How to implement Perceptron from scratch with Python
Code: https://github.com/AssemblyAI-Examples/Machine-Learning-From-Scratch/tree/main/08%20Perceptron
How to implement Perceptron from scratch with Python
The video tutorial explains the theory behind the Perceptron algorithm, which can learn only linearly separable patterns for binary classification using an activation function, weights, and input. The presenter then outlines the necessary steps for implementing the Perceptron model from scratch in Python by selecting the learning rate and number of iterations for the optimization algorithm and defining the activation function as the unit step function. After initializing the weights and biases, the model learns from the training data by updating the weights and biases according to the Perceptron update rule. Finally, the presenter evaluates the model's accuracy by predicting the class labels for the test data, and the accuracy turns out to be 100%, indicating successful learning of the decision boundary.
How to implement SVM (Support Vector Machine) from scratch with Python
Code: https://github.com/AssemblyAI-Examples/Machine-Learning-From-Scratch/tree/main/09%20SVM
How to implement SVM (Support Vector Machine) from scratch with Python
Support Vector Machines (SVM) aim to find a linear decision boundary that maximizes separation between classes, with the weight being learned during training. The cost function involves a hinge loss determining how far we are from the correct side of the decision boundary, with a regularization term added to trade-off minimizing loss and maximizing distance. Gradients are computed, update rules derived, and weights initialized, while the prediction function is the output of the linear function.

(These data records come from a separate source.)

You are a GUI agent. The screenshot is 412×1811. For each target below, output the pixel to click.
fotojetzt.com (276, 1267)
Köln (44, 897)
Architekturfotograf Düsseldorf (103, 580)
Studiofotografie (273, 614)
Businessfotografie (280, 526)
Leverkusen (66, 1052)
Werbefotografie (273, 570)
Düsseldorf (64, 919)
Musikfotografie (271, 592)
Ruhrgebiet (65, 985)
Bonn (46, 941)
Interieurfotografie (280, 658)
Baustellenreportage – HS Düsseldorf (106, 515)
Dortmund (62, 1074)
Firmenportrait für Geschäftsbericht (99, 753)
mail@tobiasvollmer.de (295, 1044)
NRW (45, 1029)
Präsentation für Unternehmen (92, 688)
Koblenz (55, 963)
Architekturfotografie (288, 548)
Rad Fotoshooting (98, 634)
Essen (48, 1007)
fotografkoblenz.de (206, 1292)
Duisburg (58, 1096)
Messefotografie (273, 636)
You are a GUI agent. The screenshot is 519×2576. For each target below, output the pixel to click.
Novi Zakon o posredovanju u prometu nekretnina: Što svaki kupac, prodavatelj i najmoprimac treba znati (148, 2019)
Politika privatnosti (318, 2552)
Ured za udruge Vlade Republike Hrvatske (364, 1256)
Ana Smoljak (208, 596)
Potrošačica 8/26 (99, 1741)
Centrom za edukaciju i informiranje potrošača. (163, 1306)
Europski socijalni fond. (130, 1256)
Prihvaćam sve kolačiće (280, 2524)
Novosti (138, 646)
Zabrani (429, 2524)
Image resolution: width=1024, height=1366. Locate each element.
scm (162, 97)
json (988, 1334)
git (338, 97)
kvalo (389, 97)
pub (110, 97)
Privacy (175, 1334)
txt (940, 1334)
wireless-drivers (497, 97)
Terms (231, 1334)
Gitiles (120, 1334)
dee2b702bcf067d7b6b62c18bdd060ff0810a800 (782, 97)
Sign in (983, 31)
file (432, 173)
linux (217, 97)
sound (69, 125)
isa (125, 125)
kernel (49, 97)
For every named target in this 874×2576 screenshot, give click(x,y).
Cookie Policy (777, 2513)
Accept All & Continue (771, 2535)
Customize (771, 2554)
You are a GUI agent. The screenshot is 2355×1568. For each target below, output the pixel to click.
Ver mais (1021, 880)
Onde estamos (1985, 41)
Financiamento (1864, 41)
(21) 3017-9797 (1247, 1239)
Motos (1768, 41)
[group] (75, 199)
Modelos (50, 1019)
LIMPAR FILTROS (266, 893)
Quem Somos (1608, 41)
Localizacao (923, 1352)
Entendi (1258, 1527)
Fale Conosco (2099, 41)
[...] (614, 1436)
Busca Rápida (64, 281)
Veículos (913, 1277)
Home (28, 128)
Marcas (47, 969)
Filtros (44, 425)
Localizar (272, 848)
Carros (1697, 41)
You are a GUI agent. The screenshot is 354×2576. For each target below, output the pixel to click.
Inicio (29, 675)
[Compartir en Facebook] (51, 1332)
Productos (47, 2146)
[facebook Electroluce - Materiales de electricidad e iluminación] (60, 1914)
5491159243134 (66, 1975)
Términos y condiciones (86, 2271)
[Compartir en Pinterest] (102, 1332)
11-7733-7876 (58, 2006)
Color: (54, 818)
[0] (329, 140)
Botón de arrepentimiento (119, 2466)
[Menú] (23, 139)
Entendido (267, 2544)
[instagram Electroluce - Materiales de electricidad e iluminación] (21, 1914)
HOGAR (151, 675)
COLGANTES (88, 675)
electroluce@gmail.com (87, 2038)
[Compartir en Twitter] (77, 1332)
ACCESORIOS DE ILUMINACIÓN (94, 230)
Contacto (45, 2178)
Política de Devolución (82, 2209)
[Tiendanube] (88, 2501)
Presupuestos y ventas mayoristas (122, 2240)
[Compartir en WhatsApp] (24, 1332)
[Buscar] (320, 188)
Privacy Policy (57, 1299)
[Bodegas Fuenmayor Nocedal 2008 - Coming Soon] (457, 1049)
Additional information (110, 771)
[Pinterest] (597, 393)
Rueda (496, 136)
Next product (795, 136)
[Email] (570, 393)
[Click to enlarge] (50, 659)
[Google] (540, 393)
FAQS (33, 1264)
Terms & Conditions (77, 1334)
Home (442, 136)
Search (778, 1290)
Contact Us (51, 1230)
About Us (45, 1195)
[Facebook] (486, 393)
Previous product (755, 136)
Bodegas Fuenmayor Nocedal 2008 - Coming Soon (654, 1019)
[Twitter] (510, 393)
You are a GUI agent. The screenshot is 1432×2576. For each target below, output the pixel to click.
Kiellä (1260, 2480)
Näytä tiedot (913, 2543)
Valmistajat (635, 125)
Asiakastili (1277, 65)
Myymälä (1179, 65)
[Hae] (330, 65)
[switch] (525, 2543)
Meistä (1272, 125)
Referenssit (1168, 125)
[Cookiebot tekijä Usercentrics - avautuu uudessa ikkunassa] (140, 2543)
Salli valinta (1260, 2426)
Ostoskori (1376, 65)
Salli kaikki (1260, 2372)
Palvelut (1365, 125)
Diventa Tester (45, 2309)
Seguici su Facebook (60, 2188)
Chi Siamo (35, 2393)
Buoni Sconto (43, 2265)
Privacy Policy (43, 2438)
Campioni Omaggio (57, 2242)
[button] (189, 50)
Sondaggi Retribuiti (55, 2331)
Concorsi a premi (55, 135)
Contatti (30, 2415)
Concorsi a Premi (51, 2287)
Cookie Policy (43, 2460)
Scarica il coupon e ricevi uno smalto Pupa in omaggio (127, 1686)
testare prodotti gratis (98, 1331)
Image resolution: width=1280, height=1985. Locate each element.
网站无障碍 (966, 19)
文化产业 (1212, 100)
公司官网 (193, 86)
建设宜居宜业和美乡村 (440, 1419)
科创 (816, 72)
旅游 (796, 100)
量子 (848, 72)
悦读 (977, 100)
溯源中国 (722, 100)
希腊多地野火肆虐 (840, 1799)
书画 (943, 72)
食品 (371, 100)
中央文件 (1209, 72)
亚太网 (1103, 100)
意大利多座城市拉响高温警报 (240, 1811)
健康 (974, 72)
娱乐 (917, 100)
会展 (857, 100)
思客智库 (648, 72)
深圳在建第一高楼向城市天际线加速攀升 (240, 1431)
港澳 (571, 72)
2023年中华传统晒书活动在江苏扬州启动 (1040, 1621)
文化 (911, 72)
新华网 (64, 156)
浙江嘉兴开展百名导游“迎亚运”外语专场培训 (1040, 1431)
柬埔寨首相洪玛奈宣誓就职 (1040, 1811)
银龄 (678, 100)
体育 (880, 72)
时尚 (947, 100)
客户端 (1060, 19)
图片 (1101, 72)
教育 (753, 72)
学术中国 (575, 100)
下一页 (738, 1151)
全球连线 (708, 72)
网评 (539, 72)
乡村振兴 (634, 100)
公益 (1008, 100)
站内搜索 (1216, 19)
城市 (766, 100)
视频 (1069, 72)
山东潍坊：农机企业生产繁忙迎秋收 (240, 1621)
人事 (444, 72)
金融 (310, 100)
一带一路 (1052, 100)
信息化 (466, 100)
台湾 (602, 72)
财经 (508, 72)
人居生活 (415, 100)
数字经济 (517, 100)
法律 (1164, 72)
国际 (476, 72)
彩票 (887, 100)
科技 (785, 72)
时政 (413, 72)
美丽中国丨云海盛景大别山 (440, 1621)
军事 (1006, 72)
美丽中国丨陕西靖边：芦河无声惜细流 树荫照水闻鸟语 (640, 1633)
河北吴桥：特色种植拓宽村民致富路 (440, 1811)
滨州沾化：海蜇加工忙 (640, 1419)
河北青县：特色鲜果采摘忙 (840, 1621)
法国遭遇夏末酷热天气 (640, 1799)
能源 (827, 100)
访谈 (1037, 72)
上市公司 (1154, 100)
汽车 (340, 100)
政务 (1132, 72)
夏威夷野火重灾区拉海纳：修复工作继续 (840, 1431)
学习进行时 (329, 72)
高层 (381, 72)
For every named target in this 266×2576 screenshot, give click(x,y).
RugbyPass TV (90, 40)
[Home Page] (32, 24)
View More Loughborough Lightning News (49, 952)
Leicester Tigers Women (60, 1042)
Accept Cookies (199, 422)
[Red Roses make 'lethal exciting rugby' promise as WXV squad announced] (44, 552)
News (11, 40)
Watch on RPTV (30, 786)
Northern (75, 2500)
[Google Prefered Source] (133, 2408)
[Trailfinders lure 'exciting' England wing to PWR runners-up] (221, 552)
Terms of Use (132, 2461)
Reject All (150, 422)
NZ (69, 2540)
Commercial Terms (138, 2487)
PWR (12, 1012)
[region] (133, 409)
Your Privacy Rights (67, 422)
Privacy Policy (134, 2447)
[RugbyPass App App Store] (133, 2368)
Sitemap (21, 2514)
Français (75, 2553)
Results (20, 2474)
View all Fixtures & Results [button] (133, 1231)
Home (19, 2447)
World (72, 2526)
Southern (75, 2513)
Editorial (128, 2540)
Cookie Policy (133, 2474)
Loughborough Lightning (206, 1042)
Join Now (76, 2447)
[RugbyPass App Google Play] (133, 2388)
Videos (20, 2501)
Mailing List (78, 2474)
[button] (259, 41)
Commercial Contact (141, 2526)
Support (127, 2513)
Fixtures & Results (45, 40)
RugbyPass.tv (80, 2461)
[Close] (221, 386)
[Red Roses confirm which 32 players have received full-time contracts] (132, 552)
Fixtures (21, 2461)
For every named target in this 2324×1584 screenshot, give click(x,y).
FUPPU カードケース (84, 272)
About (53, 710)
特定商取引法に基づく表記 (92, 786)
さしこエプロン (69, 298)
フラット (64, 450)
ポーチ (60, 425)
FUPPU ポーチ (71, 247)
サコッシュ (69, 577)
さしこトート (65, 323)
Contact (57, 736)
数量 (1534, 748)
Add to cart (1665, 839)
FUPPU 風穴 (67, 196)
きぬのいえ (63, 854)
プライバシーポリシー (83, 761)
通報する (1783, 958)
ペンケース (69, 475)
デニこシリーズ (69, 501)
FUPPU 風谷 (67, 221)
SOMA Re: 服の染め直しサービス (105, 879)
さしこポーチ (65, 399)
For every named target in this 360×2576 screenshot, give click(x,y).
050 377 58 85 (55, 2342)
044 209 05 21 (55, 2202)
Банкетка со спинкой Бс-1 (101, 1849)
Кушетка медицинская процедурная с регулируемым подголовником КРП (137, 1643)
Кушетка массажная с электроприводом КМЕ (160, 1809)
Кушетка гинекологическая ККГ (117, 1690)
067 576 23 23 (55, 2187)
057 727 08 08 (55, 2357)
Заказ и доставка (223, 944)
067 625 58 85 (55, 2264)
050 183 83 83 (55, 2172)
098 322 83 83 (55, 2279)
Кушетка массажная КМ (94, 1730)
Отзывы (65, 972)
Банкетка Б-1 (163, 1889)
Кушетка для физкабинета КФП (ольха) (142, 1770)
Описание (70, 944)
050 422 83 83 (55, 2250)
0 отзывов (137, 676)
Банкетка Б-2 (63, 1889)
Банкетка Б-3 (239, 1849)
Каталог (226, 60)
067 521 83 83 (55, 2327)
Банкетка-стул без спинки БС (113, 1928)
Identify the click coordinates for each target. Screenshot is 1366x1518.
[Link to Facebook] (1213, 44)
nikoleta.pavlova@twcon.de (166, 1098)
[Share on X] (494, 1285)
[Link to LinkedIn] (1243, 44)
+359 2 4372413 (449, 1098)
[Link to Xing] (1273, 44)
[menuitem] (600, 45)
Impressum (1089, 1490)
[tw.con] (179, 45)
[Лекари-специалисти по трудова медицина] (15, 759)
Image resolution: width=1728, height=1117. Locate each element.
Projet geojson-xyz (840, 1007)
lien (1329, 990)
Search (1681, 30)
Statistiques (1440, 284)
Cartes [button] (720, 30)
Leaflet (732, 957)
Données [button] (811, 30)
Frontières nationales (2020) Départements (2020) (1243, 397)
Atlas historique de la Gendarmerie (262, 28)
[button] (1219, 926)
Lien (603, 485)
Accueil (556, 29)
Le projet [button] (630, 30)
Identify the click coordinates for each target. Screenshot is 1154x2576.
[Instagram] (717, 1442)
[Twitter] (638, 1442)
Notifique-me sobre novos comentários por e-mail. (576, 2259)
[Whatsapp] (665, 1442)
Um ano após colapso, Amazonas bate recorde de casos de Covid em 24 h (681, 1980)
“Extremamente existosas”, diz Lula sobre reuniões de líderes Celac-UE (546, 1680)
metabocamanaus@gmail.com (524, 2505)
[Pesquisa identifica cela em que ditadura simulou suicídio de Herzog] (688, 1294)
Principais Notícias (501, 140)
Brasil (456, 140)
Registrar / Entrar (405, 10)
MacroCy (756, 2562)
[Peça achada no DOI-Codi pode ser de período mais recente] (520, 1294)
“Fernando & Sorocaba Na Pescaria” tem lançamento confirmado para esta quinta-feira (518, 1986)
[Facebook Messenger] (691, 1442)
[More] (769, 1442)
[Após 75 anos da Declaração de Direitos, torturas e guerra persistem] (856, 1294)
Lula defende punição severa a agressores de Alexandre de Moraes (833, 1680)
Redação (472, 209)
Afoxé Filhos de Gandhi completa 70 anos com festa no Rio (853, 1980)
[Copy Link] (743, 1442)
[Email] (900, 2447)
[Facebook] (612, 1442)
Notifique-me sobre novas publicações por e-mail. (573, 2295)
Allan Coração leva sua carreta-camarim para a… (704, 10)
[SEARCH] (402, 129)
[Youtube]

The code to implement SVM from scratch in Python using NumPy and Scikit-learn libraries is provided, including import train test and split, data sets, and plotting the decision boundary and the two hyperplanes confirming accurate implementation.
How to implement K-Means from scratch with Python
Code: https://github.com/AssemblyAI-Examples/Machine-Learning-From-Scratch/tree/main/10%20KMeans
How to implement K-Means from scratch with Python
This video demonstrates how to implement the K-Means clustering algorithm from scratch with Python. K-Means is an unsupervised learning algorithm for clustering unlabeled data into k different clusters by updating the means or centroids iteratively until there is no further change. The video covers initializing empty clusters and setting parameters for the number of clusters and iterations, updating cluster labels and centroids, and stopping the optimization loop once there is no change. The speaker also explains the importance of measuring Euclidean distance to calculate the closest centroids and provides a pre-written plotting function from Matplotlib to visualize the clustering process.